(Excerpts from a dataset)
•••••

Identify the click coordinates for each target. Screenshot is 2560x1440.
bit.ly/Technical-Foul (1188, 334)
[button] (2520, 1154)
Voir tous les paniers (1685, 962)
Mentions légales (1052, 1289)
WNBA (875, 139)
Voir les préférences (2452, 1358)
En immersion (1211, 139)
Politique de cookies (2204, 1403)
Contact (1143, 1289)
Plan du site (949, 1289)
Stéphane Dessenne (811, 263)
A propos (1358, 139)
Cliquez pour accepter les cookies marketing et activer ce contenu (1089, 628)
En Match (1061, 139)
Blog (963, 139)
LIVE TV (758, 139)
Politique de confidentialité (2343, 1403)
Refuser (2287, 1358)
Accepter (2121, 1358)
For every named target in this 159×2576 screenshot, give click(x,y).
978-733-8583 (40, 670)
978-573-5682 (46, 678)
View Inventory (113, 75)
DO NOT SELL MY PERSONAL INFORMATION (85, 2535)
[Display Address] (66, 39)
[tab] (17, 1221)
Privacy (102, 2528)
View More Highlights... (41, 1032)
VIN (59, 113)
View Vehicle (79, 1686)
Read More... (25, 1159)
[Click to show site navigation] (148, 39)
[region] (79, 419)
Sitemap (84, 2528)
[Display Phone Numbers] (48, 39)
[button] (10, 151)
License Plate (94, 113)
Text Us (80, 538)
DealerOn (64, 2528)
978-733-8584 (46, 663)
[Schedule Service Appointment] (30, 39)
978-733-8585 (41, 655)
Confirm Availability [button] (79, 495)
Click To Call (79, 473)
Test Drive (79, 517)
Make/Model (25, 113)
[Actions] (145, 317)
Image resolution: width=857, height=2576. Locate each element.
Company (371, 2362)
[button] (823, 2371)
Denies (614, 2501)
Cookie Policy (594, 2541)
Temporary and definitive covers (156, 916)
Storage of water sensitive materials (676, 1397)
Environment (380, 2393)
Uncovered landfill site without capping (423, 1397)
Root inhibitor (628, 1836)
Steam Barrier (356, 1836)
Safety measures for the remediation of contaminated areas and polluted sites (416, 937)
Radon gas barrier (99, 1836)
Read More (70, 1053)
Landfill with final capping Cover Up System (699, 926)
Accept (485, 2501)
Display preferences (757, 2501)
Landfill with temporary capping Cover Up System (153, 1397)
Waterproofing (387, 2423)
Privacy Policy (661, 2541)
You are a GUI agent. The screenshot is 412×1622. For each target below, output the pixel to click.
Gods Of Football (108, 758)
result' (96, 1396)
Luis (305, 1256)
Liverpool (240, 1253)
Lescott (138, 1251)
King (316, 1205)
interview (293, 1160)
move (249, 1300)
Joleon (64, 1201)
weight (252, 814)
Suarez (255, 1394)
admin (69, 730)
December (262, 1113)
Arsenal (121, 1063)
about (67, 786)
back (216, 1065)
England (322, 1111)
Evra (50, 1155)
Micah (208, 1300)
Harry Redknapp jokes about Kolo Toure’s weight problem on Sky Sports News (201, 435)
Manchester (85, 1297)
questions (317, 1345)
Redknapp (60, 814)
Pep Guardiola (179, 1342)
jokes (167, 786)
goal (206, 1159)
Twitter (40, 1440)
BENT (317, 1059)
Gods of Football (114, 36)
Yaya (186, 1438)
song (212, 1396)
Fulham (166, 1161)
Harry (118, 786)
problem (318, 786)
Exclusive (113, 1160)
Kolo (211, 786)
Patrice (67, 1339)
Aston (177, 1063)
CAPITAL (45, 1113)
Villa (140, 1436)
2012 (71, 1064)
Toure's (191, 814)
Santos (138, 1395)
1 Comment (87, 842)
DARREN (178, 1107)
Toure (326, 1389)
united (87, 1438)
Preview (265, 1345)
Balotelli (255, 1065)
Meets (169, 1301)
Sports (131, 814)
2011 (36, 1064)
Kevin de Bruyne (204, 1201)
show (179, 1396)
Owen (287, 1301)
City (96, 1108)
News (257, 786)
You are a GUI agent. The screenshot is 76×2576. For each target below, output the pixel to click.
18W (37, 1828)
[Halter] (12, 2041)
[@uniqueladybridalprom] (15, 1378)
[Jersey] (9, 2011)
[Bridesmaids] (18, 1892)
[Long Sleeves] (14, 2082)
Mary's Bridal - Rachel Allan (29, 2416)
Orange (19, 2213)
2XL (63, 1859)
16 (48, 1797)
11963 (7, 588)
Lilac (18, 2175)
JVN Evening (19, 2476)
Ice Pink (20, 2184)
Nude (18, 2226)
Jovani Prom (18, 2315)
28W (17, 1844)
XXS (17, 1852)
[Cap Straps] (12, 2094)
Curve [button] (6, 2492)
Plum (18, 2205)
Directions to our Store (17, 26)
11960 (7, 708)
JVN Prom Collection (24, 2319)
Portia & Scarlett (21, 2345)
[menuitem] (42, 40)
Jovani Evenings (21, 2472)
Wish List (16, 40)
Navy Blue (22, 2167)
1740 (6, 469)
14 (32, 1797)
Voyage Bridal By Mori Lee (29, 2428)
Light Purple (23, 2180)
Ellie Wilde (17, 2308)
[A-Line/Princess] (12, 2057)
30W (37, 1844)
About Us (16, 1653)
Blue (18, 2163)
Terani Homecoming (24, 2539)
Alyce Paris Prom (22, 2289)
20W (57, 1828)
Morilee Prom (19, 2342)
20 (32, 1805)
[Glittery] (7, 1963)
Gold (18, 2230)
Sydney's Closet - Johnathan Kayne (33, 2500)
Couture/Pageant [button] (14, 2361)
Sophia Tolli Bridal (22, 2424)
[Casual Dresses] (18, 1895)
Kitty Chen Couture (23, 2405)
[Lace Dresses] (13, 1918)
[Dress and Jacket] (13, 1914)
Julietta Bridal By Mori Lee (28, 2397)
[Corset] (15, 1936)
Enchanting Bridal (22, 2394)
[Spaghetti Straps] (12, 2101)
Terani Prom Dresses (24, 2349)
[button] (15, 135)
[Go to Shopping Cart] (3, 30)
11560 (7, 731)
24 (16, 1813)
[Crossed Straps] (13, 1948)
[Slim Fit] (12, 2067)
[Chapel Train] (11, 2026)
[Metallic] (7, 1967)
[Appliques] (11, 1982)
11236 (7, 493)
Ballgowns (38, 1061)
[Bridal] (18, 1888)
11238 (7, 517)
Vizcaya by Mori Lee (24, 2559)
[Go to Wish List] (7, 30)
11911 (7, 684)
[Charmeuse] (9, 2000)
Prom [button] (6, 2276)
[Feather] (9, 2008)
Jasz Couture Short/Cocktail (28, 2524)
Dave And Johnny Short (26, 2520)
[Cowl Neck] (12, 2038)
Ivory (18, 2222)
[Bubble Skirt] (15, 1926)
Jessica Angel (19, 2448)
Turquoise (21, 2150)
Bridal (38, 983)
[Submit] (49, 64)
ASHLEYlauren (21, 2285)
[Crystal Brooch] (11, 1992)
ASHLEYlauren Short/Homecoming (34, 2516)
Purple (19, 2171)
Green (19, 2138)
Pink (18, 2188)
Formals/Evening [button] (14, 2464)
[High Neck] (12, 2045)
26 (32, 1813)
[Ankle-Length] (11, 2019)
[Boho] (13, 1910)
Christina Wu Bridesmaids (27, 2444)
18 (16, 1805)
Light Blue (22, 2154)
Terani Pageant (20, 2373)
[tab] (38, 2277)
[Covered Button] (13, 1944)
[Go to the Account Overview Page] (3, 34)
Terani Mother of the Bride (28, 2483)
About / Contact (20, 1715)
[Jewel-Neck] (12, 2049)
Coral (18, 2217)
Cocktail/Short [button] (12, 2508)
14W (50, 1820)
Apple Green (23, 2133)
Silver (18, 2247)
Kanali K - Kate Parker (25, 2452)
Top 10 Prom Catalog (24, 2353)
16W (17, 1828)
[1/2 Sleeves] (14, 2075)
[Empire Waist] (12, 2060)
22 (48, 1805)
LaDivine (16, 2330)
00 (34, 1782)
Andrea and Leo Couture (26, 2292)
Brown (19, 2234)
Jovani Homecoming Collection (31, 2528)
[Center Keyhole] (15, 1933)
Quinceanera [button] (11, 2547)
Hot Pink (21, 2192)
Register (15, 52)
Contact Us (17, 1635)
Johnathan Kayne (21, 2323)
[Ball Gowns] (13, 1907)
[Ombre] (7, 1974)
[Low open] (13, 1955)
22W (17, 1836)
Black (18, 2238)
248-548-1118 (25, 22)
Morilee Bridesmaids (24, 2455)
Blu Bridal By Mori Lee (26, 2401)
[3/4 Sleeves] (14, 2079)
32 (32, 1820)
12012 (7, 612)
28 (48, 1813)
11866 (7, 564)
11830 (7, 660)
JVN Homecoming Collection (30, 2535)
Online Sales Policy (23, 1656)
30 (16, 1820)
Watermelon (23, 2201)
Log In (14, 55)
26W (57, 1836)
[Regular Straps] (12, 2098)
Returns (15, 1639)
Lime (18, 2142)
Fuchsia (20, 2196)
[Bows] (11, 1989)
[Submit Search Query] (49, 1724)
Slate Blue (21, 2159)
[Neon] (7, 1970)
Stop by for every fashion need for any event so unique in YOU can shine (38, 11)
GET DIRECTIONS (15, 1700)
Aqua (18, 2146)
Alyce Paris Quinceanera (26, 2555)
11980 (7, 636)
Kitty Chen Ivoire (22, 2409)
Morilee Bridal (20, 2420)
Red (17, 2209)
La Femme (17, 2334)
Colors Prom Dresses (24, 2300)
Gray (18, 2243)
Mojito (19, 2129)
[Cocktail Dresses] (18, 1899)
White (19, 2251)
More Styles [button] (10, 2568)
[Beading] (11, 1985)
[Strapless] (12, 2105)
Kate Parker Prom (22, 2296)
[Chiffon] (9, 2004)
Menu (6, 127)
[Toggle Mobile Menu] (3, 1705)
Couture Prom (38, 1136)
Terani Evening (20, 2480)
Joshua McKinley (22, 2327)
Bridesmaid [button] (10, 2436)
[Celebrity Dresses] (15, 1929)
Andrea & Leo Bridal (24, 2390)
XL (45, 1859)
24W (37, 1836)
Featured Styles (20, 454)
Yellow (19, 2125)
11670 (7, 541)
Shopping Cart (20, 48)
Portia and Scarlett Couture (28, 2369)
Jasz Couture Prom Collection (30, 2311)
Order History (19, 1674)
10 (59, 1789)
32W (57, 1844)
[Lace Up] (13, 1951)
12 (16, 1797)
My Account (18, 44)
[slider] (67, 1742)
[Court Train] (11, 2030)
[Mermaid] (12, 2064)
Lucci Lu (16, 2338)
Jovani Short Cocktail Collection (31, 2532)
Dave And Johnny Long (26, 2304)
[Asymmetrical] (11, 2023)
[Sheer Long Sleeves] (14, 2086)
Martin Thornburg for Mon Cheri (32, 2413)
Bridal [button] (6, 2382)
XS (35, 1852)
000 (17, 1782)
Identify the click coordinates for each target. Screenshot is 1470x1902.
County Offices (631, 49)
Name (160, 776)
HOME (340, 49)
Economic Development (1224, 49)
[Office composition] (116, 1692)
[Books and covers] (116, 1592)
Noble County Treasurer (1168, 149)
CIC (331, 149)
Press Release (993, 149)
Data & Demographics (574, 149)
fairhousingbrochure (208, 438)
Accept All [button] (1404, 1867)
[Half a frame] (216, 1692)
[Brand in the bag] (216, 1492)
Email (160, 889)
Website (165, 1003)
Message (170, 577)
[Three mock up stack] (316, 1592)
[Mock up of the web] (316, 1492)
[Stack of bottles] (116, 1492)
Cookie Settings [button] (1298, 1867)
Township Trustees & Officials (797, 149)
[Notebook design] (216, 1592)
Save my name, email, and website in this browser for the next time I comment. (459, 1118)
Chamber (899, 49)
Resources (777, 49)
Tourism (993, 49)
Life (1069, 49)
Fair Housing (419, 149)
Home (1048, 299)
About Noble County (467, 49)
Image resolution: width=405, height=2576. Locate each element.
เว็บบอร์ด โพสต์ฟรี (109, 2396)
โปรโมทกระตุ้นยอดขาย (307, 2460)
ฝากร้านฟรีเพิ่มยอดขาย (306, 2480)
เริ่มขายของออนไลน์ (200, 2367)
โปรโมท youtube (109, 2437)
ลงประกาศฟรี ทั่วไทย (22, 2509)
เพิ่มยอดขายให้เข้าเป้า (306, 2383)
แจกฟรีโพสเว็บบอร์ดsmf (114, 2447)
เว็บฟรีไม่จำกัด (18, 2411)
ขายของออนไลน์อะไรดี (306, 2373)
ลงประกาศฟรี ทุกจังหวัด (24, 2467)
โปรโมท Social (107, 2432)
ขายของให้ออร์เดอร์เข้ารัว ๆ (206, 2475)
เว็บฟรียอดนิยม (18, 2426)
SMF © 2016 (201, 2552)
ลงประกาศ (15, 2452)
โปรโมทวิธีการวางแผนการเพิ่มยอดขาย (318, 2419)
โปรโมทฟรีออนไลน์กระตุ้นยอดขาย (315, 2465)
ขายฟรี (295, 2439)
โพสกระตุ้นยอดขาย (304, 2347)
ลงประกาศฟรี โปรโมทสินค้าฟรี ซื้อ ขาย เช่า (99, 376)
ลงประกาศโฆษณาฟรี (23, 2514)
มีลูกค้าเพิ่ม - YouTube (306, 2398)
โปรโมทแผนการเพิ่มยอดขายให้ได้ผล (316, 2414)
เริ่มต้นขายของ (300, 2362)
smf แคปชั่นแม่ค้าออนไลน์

•••••

◆ Your instructions
Starting from the line that contains "ลงประกาศฟรี ทุกจังหวัด (24, 2467)", transcribe each line to the end of the records above. Please add nothing.

◆ Solved problem
ลงประกาศฟรี ทุกจังหวัด (24, 2467)
โปรโมท Social (107, 2432)
ขายของให้ออร์เดอร์เข้ารัว ๆ (206, 2475)
เว็บฟรียอดนิยม (18, 2426)
SMF © 2016 (201, 2552)
ลงประกาศ (15, 2452)
โปรโมทวิธีการวางแผนการเพิ่มยอดขาย (318, 2419)
โปรโมทฟรีออนไลน์กระตุ้นยอดขาย (315, 2465)
ขายฟรี (295, 2439)
โพสกระตุ้นยอดขาย (304, 2347)
ลงประกาศฟรี โปรโมทสินค้าฟรี ซื้อ ขาย เช่า (99, 376)
ลงประกาศโฆษณาฟรี (23, 2514)
มีลูกค้าเพิ่ม - YouTube (306, 2398)
โปรโมทแผนการเพิ่มยอดขายให้ได้ผล (316, 2414)
เริ่มต้นขายของ (300, 2362)
smf แคปชั่นแม่ค้าออนไลน์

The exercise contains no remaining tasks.